**EXERCISE INSTRUCTIONS:**
(1) In the Scala constructor fields text, what error does the console report when the code tries to assign "XYZ" to knolObj.name?
(2) Copy the Scala constructor fields text word for word from "<console>:9: error: reassignment" to "class Knoldus(var name:String)".

SCALA : Handling visibility of constructor fields


Constructor fields are parameters of class . In scala , we can define the visibility of parameters , visibility of parameters can be defined by “val” or “var” or without “val” or “var” .

For example : class Knoldus(val name:String)

Here, “val” defines the visibility of constructor field.

With val field

scala> class Knoldus(val name:String)
defined class Knoldus
scala> val knolObj=new Knoldus("Malti Yadav")
knolObj: Knoldus = Knoldus@59fc982f
scala> knolObj.name
res2: String = Malti Yadav
scala> knolObj.name="XYZ"
<console>:9: error: reassignment to val
knolObj.name="XYZ"
^

As we know that “val” is immutator so mutator method is not generated .In case of “val” field , we can not reassign value (scala> knolObj.name=”XYZ” ) .

With var field

scala> class Knoldus(var name:String)

**SUPPLIED ENTRIES:**
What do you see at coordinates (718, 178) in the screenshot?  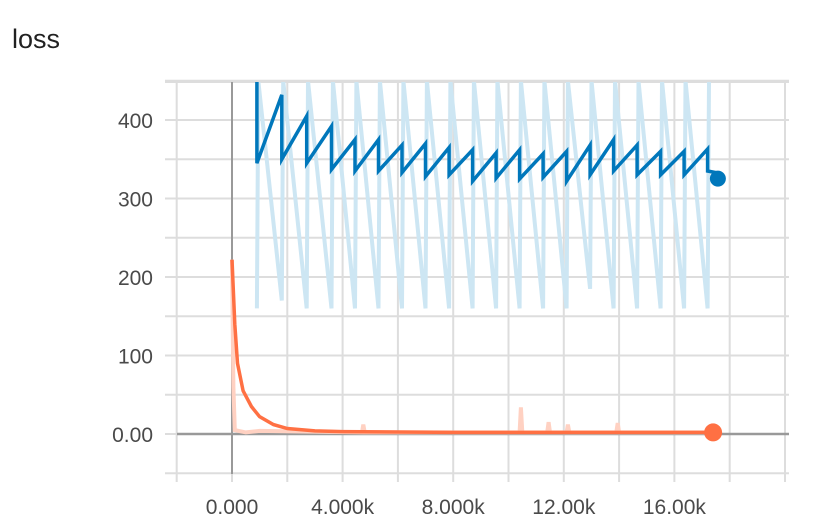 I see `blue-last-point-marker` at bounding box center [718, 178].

==

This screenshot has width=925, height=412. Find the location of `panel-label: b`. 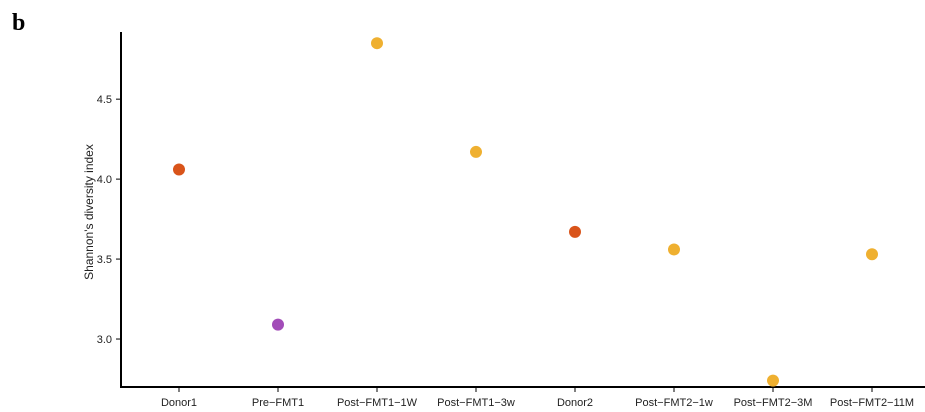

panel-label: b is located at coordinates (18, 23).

**RESPONSES IN ORDER:**
(1) reassignment to val

(2)
<console>:9: error: reassignment to val
knolObj.name="XYZ"
^

As we know that “val” is immutator so mutator method is not generated .In case of “val” field , we can not reassign value (scala> knolObj.name=”XYZ” ) .

With var field

scala> class Knoldus(var name:String)